:: Problem details ::
Would you please output the lines from the one holding "Given: Launch a Python 3 Console" to the end of the entries, exactly and with no others?

═════ Material for this exercise

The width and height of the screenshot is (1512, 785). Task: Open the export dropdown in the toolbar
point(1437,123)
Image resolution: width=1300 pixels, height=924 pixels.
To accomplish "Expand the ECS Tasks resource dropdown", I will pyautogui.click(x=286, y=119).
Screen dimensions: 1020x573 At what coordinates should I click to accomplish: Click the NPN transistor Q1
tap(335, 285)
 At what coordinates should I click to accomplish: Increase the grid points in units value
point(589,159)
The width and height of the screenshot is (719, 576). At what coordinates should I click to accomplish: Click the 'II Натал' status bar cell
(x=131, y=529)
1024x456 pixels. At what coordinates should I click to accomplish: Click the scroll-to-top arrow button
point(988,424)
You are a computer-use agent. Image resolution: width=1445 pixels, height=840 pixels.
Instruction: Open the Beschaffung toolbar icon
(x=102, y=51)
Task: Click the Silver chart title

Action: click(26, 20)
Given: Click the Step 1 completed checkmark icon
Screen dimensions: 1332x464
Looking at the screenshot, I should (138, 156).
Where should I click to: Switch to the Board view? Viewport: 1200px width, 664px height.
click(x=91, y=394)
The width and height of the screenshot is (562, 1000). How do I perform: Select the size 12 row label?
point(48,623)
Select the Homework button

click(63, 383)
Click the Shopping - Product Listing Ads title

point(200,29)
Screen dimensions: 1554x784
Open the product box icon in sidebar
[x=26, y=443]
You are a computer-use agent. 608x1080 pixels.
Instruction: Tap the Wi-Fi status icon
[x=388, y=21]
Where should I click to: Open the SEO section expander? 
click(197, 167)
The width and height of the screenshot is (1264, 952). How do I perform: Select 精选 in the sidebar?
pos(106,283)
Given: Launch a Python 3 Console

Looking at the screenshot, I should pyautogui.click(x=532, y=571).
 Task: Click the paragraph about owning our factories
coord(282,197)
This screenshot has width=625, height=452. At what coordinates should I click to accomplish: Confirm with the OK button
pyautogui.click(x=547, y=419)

══════════

:: Solution for this task ::
Given: Launch a Python 3 Console

Looking at the screenshot, I should pyautogui.click(x=532, y=571).
 Task: Click the paragraph about owning our factories
coord(282,197)
This screenshot has width=625, height=452. At what coordinates should I click to accomplish: Confirm with the OK button
pyautogui.click(x=547, y=419)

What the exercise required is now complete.